In 1924, Firman became musical director for Zonophone Records (a subsidiary of His Master's Voice) and in the following five years recorded over 750 sides for them. Throughout the 1920s Firman continued to lead his band from success to success, including a season in variety at the Alhambra Theatre, Leicester Square and the Coliseum Theatre, whilst still also directing the Midnight Follies and then later, bands at the Devonshire Restaurant and the Carlton Hotel. As well as recording with his band, Firman also produced many recordings with a smaller group called The Rhythmic Eight. The group included such prominent musicians as Sylvester Ahola, Chelsea Quealey, Frank Guarente, Arthur Lally, Danny Polo, Max Goldberg and Jack Jackson.

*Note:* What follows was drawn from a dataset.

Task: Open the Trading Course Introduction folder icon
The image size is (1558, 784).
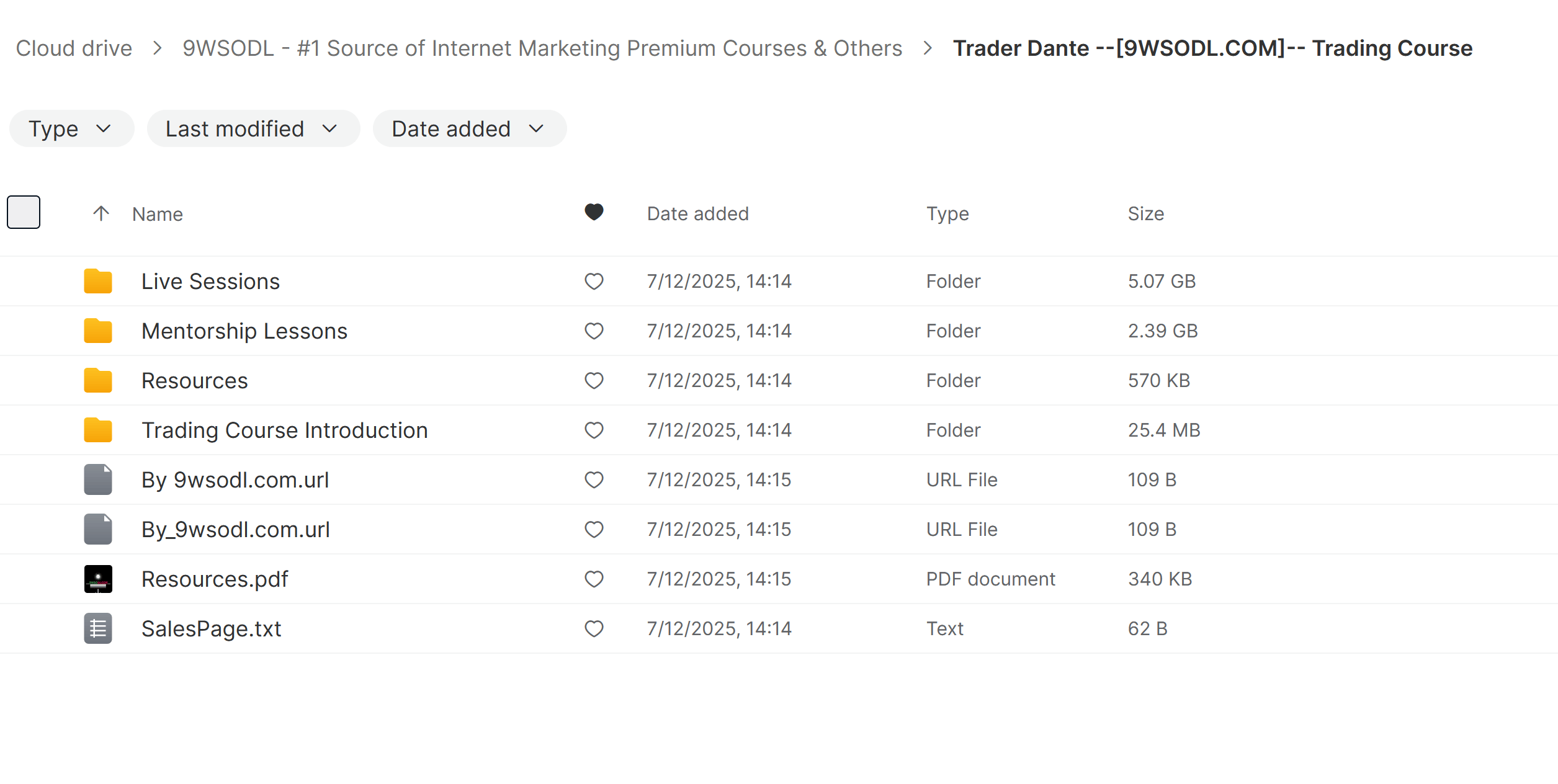Action: 97,429
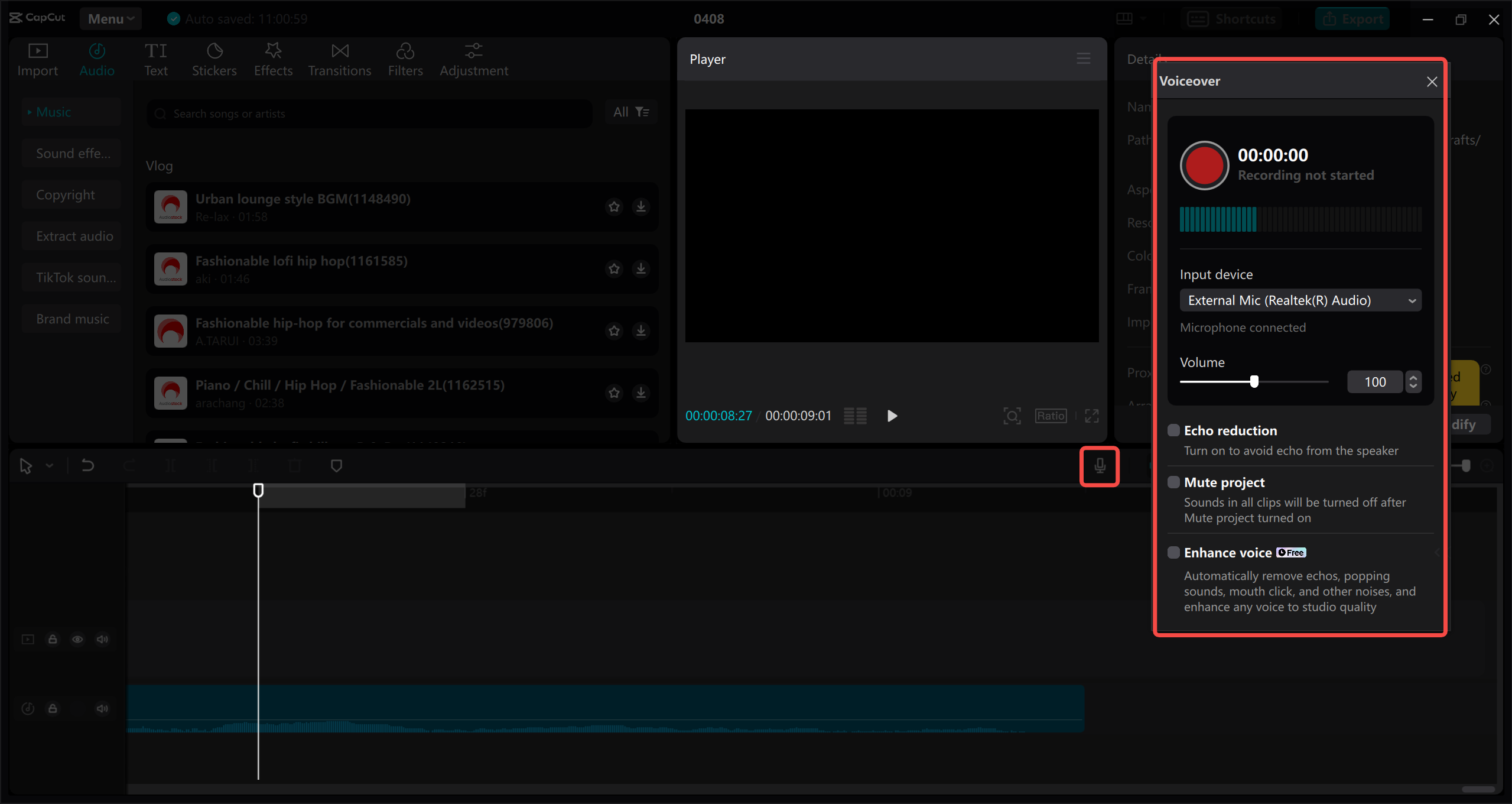Open the Transitions tab

pos(339,59)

In 1929, Firman was given a six-month contract to be a guest conductor at N.B.C., becoming the first British bandleader to broadcast in America. He then spent some time in Hollywood adding music to a large number of silent films.

Firman then formed a band in London, which he took to Les Ambassadeurs restaurant in Paris. The band included Sam Costa, a young pianist who would later become a singer and actor, as well as Freddy Gardner, a talented British saxophonist. He spent several years in France before returning to London in 1937 to form another band. During this period he broadcast regularly for the BBC, and had several series on Radio Luxembourg.

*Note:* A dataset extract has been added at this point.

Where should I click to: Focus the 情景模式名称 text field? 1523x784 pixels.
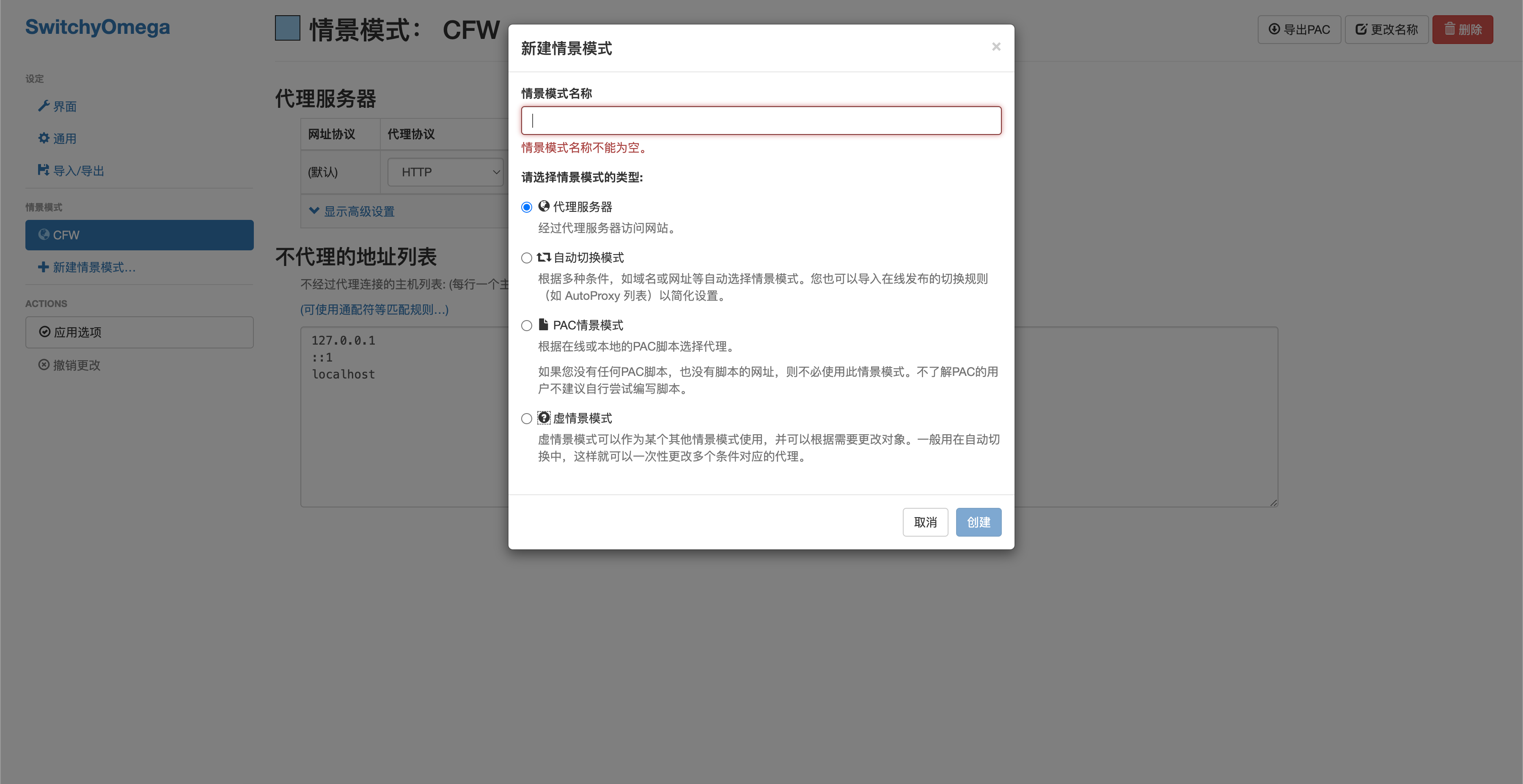click(x=760, y=121)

At the outbreak of war Firman moved to the Café de Paris with a band that included Ivor Mairants and George Melachrino. However, after a dispute with the management he walked out. He then joined up with the South Staffordshire Regiment. After completing his training, he went to Egypt, Syria, Palestine and Persia, with Stars in Battledress, an organization dedicated to entertaining the troops. Later, the party moved to Europe and crossed the Rhine with the British troops.

After the war, Firman was set to lead a band in London again, but was annoyed at being asked to audition for the BBC. He therefore went to lead a band in Paris again, where he formed a band at the Bagatelle Club. The band, which included Stephane Grappelli and Django Reinhardt, was to be his last.

Firman finally retired from band leading, partly because the age of the big bands was coming to an end. He withdrew entirely from the music business, working on the London Metal Exchange until he opted for full retirement in 1976. He died on 9 April 1999, aged 93.